History

United States
- Name: USS Magothy (AVP-45)
- Namesake: The Magothy River in Maryland
- Builder: Lake Washington Shipyard, Houghton, Washington (proposed)
- Laid down: Never
- Fate: Construction contract cancelled 22 April 1943

General characteristics
- Class & type: Barnegat-class small seaplane tender
- Displacement: 1,766 tons (light); 2,750 tons (full load);
- Length: 311 ft 8 in (95.00 m)
- Beam: 41 ft 1 in (12.52 m)
- Draught: 13 ft 6 in (4.11 m)
- Installed power: 6,000 horsepower (4.48 megawatts)
- Propulsion: Diesel engines, two shafts
- Speed: 18.6 knots (34.4 km/h)
- Complement: 215 (ship's company); 367 (including aviation unit);
- Sensors & processing systems: Radar; sonar
- Armament: Probably either 2 x 5 in (130 mm) 38-caliber guns, 4 x 20-mm antiaircraft guns, and 2 x depth charge tracks, or 1 x 5 in (130 mm) 38-caliber gun, 1 x quadruple 40-mm antiaircraft gun mount, 2 x twin 40-mm gun mounts, 6 x 20-mm antiaircraft guns, and 2 x depth charge tracks
- Aviation facilities: Supplies, spare parts, fuel, repairs, and berthing for one seaplane squadron; 80,000 US gallons (300,000 L) aviation fuel

= USS Magothy =

Tender of the United States Navy

USS Magothy (AVP-45) was a proposed United States Navy seaplane tender that was never laid down.

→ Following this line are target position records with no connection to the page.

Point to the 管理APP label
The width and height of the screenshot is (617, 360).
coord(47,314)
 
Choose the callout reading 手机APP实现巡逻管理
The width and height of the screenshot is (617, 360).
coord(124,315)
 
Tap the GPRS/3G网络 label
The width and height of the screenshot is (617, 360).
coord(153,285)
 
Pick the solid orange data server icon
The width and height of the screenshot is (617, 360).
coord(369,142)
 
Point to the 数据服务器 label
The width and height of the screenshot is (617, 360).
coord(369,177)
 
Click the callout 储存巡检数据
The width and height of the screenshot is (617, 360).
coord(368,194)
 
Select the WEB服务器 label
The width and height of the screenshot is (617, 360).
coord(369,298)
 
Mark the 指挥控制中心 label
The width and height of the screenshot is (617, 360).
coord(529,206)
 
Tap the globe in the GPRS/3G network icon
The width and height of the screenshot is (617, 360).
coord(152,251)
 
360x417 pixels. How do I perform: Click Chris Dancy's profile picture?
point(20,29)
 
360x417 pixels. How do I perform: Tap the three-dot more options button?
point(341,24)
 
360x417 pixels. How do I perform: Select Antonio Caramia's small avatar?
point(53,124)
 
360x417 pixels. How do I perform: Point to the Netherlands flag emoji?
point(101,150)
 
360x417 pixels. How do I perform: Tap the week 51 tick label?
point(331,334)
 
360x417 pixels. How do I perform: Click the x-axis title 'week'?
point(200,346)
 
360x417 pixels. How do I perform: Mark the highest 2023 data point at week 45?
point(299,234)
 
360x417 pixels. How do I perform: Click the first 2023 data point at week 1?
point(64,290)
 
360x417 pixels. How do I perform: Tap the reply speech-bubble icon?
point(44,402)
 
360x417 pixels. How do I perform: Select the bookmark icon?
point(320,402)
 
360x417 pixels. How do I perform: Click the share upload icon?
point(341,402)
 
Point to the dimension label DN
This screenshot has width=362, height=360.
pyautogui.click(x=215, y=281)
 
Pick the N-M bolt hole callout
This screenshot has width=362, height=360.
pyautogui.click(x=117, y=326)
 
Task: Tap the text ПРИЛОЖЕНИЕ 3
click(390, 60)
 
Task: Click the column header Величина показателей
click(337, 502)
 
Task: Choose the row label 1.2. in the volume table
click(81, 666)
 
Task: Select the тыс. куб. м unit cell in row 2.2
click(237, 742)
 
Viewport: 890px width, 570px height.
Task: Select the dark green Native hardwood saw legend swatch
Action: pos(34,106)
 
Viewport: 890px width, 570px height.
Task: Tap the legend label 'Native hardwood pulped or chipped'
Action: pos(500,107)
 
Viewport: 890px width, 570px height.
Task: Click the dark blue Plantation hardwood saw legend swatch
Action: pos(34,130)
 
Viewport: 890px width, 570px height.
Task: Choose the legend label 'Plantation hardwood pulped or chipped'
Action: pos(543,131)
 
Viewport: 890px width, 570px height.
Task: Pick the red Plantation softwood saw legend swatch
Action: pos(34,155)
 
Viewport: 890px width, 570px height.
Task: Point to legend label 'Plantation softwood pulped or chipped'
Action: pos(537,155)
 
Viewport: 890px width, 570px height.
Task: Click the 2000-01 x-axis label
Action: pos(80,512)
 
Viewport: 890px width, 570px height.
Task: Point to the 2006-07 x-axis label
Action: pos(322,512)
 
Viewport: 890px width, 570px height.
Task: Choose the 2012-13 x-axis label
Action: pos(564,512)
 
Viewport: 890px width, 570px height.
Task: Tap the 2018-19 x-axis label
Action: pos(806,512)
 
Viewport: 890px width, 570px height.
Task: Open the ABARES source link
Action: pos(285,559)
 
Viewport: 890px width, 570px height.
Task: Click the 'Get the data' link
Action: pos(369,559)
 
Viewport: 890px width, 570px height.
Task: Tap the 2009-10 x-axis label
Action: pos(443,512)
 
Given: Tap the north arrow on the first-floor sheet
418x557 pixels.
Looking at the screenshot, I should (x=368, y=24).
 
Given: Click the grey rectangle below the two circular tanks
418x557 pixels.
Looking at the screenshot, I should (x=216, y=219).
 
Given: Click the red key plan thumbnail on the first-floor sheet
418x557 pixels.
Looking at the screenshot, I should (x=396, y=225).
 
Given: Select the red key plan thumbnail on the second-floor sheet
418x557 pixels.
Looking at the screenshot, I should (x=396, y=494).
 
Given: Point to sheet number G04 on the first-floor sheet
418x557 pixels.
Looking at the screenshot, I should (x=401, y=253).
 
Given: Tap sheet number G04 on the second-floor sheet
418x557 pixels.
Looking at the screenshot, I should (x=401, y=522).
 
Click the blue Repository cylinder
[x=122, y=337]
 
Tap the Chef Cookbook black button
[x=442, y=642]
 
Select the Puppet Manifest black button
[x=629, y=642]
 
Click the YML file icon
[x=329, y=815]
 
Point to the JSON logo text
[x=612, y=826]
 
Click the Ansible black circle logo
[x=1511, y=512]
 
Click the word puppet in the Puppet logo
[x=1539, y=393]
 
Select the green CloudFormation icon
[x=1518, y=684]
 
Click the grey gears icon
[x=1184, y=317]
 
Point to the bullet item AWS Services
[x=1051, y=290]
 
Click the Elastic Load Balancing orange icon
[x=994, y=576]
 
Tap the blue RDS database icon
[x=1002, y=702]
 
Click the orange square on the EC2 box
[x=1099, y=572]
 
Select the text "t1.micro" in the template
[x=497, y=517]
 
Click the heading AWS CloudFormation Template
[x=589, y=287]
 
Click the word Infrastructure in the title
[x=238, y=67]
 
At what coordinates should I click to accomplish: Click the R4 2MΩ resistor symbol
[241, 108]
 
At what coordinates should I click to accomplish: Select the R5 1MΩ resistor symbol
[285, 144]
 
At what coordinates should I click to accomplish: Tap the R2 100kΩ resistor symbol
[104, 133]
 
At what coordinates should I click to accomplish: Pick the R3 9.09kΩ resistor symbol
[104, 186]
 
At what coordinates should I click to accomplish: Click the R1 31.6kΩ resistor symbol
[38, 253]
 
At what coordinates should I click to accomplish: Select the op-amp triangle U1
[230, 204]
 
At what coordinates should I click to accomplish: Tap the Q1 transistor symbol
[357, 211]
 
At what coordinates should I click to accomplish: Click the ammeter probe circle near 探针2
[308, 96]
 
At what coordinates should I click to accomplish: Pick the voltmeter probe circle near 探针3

== Construction and commissioning ==
Magothy was to have been one of 41 Barnegat-class small seaplane tenders the U.S. Navy planned to commission during the early 1940s, and was to have been built at Houghton, Washington, by the Lake Washington Shipyard. However, by the spring of 1943 the Navy deemed that number of seaplane tenders excess to requirements, and decided to complete four of them as motor torpedo boat tenders and one as a catapult training ship. In addition, the Navy also decided to cancel six of the Barnegat-class ships prior to their construction, freeing up the diesel engines that would have powered them for use in escort vessels and amphibious landing craft.

Magothy was assigned her name on 23 August 1942, but became one of the first four ships to be cancelled when the Navy cancelled its contract with Lake Washington Shipyard for her construction on 22 April 1943.